On a day when they knew they would be outnumbered and out-shouted, more than 200 supporters of the Iraq war nonetheless gathered yesterday at the U.S. Navy Memorial to get out their message.

They were military families and members of such organizations as Move America Forward and RightMarch.com and Protest Warrior, and they were determined to be heard.

The crowd cheered when William Greene, president of RightMarch.com, called the antiwar protesters "the Sheehanistas." They cheered again when he said: "Our voices will not be silenced. We are the majority."

For the counter-protesters, the day began at a downtown hotel several blocks from the Navy Memorial, with a news conference held by about 20 Gold Star Families for Peace. The message most of them delivered was simple: Cindy Sheehan, the antiwar mother who led a vigil outside President Bush's Texas ranch after her son was killed in combat, did not represent them.

Many of the family members held photographs of loved ones killed in Iraq or Afghanistan.
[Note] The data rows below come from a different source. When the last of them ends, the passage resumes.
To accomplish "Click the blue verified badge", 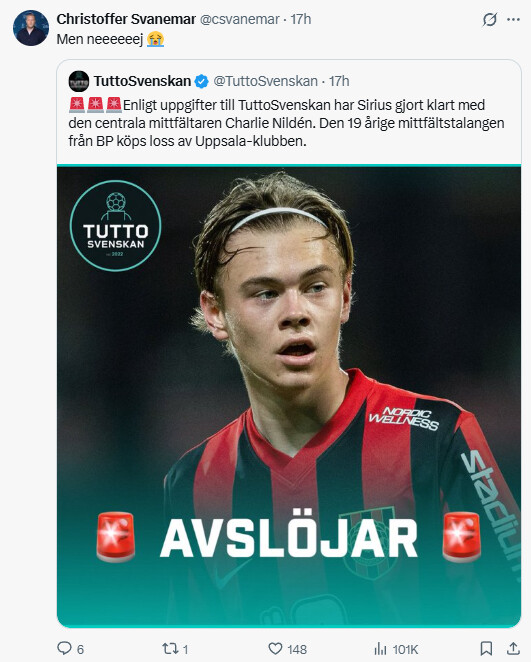I will click(202, 81).
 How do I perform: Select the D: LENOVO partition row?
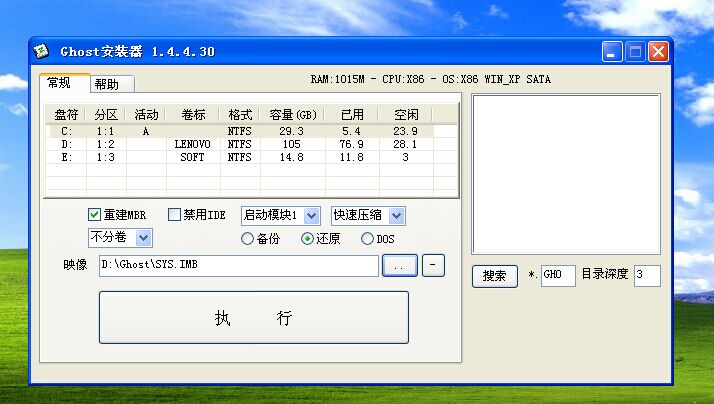click(240, 144)
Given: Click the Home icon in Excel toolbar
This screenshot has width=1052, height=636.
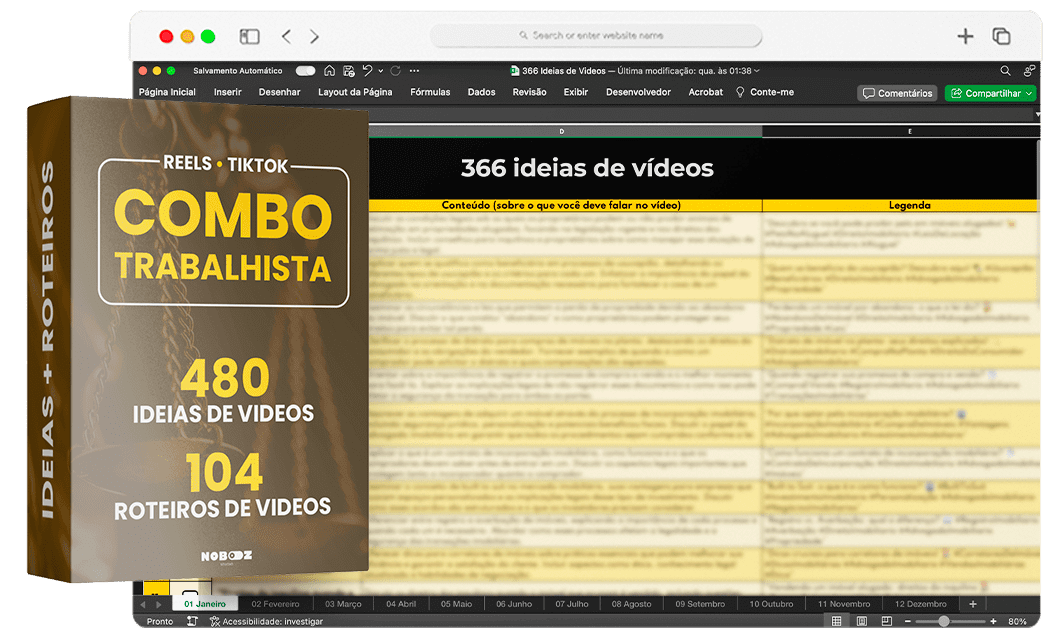Looking at the screenshot, I should tap(330, 71).
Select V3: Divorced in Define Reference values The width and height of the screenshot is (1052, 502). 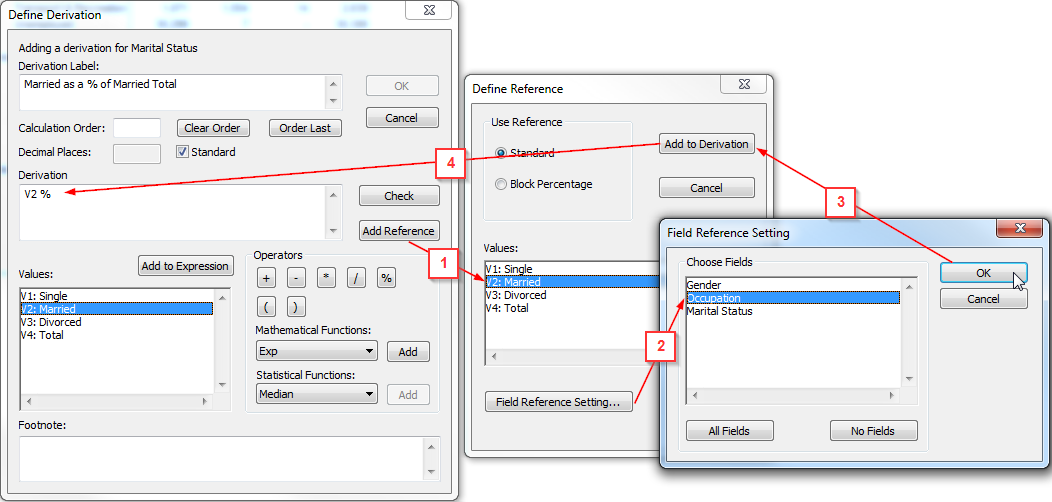[x=515, y=295]
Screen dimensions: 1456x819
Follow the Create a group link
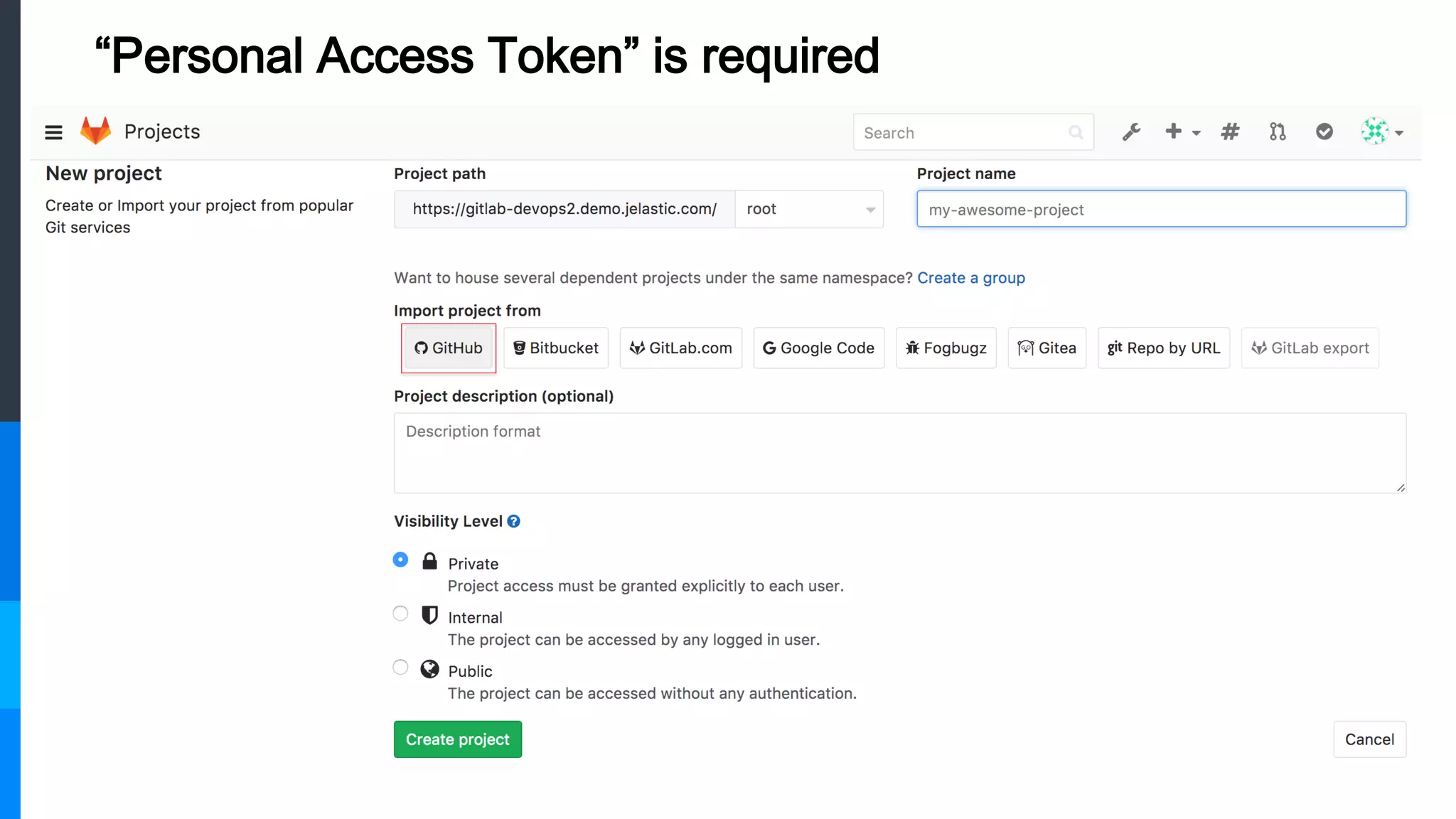tap(970, 278)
Debbie Ellsworth of Wolverine, Mich., had a framed photo of her son Justin, who was killed Nov. 13, 2004, in Al Anbar province, Iraq. "I know what kind of grief Cindy Sheehan must have because of the death of her son. I feel that same grief for my son," Ellsworth said, "but remember that she does not speak for me."

Ellsworth said that she was not going to watch the antiwar march and that she had no desire to confront Sheehan. "We are not here to change their minds," she said. "I don't want to go and debate you. I don't want to argue with you because as strongly as I feel, they feel just as strongly in her group."

Deb Meyer of South Bend, Ind., was standing next to Ellsworth and holding a picture of her son Jason, who was killed April 8, 2003, in Iraq. She said that another son has enlisted in the Army and that a third son plans to enlist when he graduates from high school.

"It really irks me when I hear people describe us as pro-war," she said, "just because the other side is antiwar. I am not pro-war. I don't think the president is pro-war. I don't think any of the soldiers fighting are pro-war. They have a mission, and they are going to do it."

Counter-protesters will hold their major event of the weekend today at noon: a rally on the Mall at Fourth Street NW to support the troops.

At yesterday's rally at the Navy Memorial, one man carried a poster with a picture of a World War II soldier on it and the words: "How about rooting for our side for a change, you liberal morons?"

Betsy Deming, 47, of Takoma Park was holding a sign that read: "U.S. soldiers are true heroes. Our mission is just and honorable. Stay the course." In front of her passed a steady stream of antiwar protesters coming up from a Metro station.

"Follow the stench down the street," Deming said to them as they passed. "Follow the stench of urine and burning American flags. That's where your rally is."

From the Navy Memorial, most of the counter-demonstrators made their way to the J. Edgar Hoover FBI Building shortly after 1 p.m. to watch the antiwar demonstrators march along Pennsylvania Avenue NW. Many of them yelled at the marchers: "Shame on you! Shame on you!"

At one point, the two sides began shouting "USA! USA!" at each other. And one woman, waving an American flag, said the same thing over and over to the marchers: "We love you. We love you."